### AIM OF THE TASK
Search the data below for the string "will" and copy all lines where it shows up.

### MATERIAL FOR THE TASK
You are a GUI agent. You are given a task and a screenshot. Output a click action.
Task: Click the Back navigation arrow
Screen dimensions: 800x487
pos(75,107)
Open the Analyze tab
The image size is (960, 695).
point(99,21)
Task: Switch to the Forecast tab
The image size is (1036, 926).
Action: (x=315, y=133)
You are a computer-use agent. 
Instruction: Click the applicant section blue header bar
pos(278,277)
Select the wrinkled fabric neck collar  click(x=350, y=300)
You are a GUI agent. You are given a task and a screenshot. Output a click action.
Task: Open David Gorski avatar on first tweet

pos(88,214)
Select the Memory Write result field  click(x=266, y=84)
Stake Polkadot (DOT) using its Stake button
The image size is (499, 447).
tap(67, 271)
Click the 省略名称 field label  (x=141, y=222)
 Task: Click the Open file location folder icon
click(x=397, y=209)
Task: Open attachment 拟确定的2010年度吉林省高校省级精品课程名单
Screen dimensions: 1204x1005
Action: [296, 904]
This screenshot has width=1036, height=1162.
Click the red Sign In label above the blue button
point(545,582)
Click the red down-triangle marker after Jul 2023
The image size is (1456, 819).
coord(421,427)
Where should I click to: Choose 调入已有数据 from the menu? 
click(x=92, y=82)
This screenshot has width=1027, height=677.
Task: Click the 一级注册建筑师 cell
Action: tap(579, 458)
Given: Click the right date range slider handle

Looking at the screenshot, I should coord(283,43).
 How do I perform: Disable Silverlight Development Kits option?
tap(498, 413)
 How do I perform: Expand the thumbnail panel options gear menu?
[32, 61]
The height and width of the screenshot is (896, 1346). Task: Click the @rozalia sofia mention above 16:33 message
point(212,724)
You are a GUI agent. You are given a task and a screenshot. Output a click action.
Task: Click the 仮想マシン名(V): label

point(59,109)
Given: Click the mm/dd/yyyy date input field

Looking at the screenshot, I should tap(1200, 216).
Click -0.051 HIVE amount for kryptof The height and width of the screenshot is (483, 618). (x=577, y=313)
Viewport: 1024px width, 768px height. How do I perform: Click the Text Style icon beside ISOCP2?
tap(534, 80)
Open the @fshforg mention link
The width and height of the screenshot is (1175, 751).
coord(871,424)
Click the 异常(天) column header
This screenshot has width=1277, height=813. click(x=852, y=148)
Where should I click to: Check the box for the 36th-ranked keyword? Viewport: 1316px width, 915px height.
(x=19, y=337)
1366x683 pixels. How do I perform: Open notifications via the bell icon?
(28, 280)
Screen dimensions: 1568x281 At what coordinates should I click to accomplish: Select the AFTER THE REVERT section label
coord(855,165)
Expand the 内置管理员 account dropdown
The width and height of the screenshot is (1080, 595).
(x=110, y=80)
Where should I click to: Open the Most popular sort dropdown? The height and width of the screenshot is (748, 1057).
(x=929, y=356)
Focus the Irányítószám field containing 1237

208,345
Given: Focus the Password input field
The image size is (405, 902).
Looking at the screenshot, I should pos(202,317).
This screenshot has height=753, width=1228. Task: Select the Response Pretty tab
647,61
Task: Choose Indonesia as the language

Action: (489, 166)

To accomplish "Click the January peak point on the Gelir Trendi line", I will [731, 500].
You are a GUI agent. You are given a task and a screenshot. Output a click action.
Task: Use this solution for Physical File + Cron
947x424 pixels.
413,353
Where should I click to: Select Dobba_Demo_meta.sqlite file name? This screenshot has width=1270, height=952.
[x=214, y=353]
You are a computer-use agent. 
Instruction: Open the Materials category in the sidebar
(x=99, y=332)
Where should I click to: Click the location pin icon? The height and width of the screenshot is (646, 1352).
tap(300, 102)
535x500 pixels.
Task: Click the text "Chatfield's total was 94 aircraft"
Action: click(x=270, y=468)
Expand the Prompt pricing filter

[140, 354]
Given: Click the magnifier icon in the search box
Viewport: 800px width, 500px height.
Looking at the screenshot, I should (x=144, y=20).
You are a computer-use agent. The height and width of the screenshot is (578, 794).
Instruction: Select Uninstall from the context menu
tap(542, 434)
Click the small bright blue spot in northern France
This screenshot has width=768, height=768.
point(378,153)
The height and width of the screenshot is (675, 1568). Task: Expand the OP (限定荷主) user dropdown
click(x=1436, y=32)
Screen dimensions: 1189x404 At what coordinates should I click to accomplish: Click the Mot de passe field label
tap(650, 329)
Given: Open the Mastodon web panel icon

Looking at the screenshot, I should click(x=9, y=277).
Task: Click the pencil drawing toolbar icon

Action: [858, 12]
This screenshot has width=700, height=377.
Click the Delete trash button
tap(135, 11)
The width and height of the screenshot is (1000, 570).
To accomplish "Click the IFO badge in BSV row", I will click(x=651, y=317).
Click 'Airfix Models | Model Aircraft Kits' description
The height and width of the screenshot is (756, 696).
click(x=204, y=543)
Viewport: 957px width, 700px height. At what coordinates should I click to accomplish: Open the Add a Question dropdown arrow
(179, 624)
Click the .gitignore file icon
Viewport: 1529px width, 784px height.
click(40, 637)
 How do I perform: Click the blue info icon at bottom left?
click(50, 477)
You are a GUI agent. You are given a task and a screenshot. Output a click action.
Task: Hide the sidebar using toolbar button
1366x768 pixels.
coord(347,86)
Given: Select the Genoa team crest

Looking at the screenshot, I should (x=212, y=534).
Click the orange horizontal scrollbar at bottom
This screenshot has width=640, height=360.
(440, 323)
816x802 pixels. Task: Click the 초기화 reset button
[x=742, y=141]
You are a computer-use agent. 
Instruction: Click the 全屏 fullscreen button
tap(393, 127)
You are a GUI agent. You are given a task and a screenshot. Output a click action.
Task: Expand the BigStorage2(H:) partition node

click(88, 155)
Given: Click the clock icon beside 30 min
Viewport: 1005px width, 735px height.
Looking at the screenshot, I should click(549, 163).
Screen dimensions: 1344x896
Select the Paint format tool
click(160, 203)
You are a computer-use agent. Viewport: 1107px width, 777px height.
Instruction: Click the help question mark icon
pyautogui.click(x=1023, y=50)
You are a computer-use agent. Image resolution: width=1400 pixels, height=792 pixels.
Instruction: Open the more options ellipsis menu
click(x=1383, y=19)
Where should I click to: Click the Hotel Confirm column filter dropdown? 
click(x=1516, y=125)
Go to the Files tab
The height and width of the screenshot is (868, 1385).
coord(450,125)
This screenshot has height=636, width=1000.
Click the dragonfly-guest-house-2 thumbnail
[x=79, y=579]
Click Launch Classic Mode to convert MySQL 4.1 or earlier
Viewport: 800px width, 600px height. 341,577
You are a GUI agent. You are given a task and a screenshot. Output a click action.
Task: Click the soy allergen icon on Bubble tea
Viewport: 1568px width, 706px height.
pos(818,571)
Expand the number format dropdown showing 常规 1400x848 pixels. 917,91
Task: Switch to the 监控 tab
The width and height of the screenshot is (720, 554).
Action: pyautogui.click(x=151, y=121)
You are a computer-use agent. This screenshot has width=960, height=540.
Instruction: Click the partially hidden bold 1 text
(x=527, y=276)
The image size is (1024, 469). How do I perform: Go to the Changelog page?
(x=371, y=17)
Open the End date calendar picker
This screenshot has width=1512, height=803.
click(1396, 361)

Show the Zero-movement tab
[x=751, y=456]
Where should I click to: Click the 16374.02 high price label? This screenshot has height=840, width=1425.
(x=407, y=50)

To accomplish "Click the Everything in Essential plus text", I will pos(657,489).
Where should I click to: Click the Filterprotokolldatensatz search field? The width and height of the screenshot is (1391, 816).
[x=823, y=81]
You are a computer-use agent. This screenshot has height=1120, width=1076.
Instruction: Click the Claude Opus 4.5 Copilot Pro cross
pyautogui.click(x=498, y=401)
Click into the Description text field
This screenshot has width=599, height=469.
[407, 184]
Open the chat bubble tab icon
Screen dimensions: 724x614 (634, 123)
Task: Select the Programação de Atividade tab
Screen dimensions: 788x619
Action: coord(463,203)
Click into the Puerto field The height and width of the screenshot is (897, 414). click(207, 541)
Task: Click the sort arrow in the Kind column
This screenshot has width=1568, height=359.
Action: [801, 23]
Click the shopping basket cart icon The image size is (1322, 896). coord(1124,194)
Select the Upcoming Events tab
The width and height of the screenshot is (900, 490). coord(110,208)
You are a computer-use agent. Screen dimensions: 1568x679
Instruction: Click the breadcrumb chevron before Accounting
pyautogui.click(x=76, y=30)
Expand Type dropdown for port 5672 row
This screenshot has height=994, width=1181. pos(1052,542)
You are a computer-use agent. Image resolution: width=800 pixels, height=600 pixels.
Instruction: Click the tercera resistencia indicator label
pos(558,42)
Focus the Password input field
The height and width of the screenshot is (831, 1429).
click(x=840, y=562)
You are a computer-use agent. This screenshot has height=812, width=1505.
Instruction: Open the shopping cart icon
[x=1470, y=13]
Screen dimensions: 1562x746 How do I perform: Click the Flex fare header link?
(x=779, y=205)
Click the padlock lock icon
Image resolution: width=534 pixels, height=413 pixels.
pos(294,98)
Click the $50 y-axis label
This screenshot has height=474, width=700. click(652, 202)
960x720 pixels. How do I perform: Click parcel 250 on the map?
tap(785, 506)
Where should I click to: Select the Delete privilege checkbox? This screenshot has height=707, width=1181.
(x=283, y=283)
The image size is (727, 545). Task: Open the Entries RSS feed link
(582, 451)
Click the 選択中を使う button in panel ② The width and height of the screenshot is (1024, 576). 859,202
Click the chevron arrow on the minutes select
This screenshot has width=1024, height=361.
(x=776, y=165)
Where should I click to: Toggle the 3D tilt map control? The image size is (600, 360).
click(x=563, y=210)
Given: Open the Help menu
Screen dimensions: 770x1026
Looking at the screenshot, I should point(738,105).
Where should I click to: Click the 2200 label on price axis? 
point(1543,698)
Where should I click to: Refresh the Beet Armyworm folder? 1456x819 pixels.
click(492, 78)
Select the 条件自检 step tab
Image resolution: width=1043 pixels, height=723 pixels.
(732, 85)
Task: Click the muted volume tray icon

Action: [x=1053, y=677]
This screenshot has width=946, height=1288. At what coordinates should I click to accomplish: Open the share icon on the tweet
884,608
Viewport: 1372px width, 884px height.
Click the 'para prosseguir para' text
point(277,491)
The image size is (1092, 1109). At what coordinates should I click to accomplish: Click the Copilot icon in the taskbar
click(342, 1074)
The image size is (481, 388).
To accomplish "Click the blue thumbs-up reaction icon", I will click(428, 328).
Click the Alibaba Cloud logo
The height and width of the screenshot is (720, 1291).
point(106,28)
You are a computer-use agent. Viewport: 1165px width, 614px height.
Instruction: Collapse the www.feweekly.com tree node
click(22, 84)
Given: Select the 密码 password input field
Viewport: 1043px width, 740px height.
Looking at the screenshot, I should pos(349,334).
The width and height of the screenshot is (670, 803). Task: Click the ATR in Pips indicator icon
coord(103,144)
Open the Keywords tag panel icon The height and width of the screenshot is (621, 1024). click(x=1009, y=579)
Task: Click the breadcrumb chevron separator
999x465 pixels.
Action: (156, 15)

### RESPONSE TO THE EXERCISE
To accomplish "Click the January peak point on the Gelir Trendi line", I will [731, 500].
To accomplish "Click the IFO badge in BSV row", I will click(x=651, y=317).
To accomplish "Click the Everything in Essential plus text", I will pos(657,489).
To accomplish "Click the blue thumbs-up reaction icon", I will click(428, 328).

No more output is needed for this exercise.